Resorcin[4]arenes are π-electron-rich macrocycles known to interact with cationic guests.¹⁵ However, recently, we^16,17 and others¹⁸ demonstrated that resorcin[4]arenes can also interact with anions in numerous different ways. Those possessing OH groups, e.g.1, bind anions via classical OH···anion hydrogen bonds (Fig. 1a).¹⁶ Those with OAlk groups, e.g.2 and 3, interact with anions at the lower rim via CH···anion hydrogen bonds (Fig. 1b and c).¹⁷ The interactions of 2 with anions are weak (K_a(Cl⁻) = 144 M⁻¹ in THF), but, after substitution with EWG groups (–NO₂), as for 3, the interactions with anions become remarkably efficient (K_a(Cl⁻) >10⁵ M⁻¹ in THF). Both observations were non-trivial because 2 and 3 belong to π-electron-rich rings, which have not been considered before as capable of CH···anion interactions.

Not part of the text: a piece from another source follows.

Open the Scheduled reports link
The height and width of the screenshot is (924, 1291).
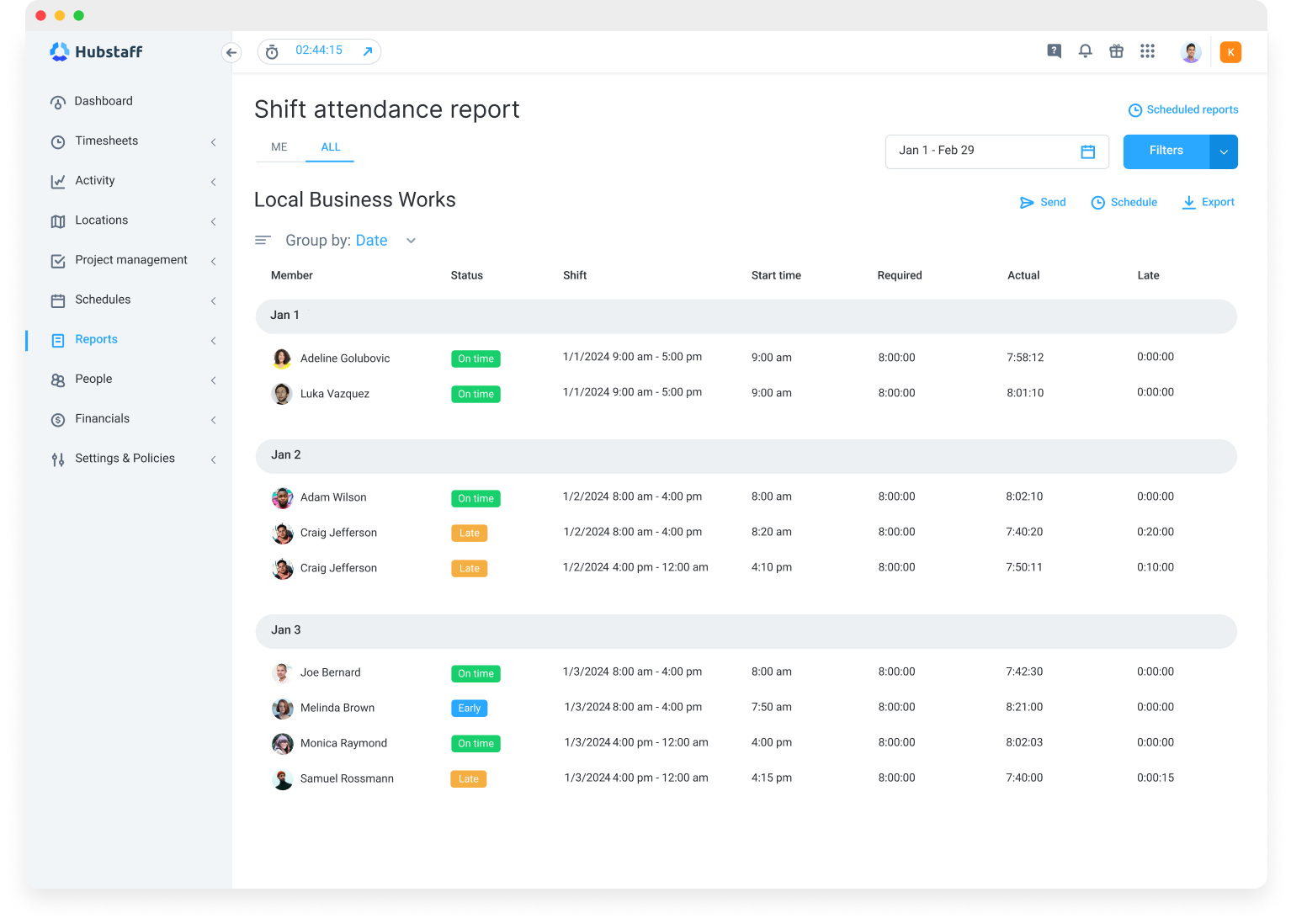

Fig. 1 Anion binding by resorcin[4]arenes based on: (a) OH···anion interactions [ref. 16]; (b) and (c) CH···anion interactions [ref. 17]; (d) receptors studied in this work along with the notation of signals for NMR and definition of torsion α angle.

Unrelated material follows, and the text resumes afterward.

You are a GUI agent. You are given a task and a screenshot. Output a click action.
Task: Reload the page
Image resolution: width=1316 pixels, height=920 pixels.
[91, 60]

In this work we evaluate the possibility of remote modulation of anion binding properties using a series of resorcin[4]arenes 4–9 (Fig. 1d). Their cores are substituted with linkers (benzimidazoles) and their properties are modulated by increasing the EWG character of the substituent at the linker (R¹ = –H, –COOH, –NO₂). It should be noted that the linker is attached to resorcinol rings via a single aryl–aryl bond; therefore, it is not conjugated and can adopt various dihedral angles between the aromatic units (α = 0–90°). Additional modulation comes from modifications of hydroxyl groups (R² = H or –CH₂−) that alter the electronic properties of the basic core, modulate the α angle, and can also form a competitive OH/NH-type binding site. Compounds 4, 5, 7, and 8 were synthesized previously for a different purpose.¹⁹ The synthesis of 6 and 9 is reported in the ESI.†

For the initial assessment of the properties, DFT calculations²⁰ were performed for 3a–9a (analogues of 3–9 devoid of lower rim alkyl substituents, which have a negligible influence on the relevant parameters, Fig. S36, ESI†), 10 (monomer) and 11 (a derivative with nitrophenylene substituent). The results show a surprisingly large variation of the electrostatic surface potentials (ESPs, Fig. 2) at the lower rim depending on (a) remote substitution at the upper rim, and (b) substitution of OH groups. Derivatives 4a–6a, which contain free OH groups, form 12 intramolecular hydrogen bonds, which stabilize conformations with coplanar phenolic and benzimidazole rings (α = 1° ± 1°). The ESP potential at the lower rim becomes more positive with the increase of the electron-withdrawing character of the substituent at the upper rim (–H < –COOH < –NO₂) and reaches 200 kJ mol⁻¹ for 6a. For O-bridged derivatives 7a–9a, due to a lack of intramolecular hydrogen bonds, the benzimidazole and resorcinol rings are twisted (α = 35° ± 1°). Despite this twist, which reduces the resonance effects, the ESPs at the lower rim are also largely affected by the upper rim EWG substituents and reach even 221 kJ mol⁻¹ for 9a. It should be noted that the ESPs reach higher values for O-bridged derivatives than for their analogues with free OH groups (e.g., compare 6a and 9a). Furthermore, the crucial role of the concentration of ESP in the apex area is clearly seen by the comparison of 9a with monomer 10 (87 kJ mol⁻¹, α = 26°). In summary, theoretical calculations suggest that substituent effects transfer over large distances and even through a system of twisted biaryl connections. These remote modulations result in ESP values for 9a (221 kJ mol⁻¹) that are only slightly lower than for resorcinarene 3a (247 kJ mol⁻¹),¹⁷ in which the EWG substituent is directly attached to the core.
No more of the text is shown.